Pirates, Privateers, and Rebel Raiders of the Carolina Coast
- Author: Lindley S. Butler
- Genre: Non-fiction
- Published: 2000
- Publisher: University of North Carolina Press

= Pirates, Privateers, and Rebel Raiders of the Carolina Coast =

2000 book

Pirates, Privateers, and Rebel Raiders of the Carolina Coast is a book by Lindley S. Butler.

== Synopsis ==
The book includes eight biographies that relate to the history of pirates and blockade runners on the coast of North Carolina from the 18th century until the American Civil War.

== Reception ==
The book received mostly positive reviews from critics. Publishers Weekly wrote that "Butler vividly recounts the deeds of this group of men, chronicles their lives and ultimate fates and, in general, provides an eminently readable and accurate tale of the region's rascals."

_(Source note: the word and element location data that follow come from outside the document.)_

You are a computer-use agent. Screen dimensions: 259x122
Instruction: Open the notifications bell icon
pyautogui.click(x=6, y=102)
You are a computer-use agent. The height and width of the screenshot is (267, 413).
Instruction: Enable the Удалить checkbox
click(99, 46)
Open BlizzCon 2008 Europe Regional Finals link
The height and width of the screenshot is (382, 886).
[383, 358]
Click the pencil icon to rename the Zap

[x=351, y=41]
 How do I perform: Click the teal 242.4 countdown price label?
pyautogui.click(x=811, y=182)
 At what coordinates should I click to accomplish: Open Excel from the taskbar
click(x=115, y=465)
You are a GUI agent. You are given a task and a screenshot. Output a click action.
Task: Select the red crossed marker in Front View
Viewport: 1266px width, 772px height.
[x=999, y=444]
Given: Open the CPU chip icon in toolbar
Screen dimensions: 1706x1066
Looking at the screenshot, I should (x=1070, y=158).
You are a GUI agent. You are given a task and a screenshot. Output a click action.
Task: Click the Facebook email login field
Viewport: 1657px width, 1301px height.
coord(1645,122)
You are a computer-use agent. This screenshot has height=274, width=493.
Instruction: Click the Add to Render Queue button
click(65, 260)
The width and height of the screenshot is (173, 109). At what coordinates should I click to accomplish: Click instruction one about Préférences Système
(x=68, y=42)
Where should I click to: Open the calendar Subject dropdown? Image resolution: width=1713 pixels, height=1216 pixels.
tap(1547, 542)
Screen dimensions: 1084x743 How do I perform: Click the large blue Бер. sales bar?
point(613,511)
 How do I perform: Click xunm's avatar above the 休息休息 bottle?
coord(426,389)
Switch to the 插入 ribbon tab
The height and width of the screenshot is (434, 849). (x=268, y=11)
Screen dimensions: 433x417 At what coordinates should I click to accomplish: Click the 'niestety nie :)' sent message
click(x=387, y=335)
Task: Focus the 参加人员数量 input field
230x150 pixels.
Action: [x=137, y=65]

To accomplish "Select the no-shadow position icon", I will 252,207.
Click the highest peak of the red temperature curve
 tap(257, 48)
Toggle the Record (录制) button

Marcus Rediker, in the Journal of Southern history, called it "insufficiently analytical, somewhat narrow, and too inattentive to broad economic, political, social, and cultural issues and themes. Yet by combining two popular traditional genres, biography and maritime history, and by emphasizing drama and adventure, Pirates, Privateers, and Rebel Raiders of the Carolina Coast will surely appeal to many general readers".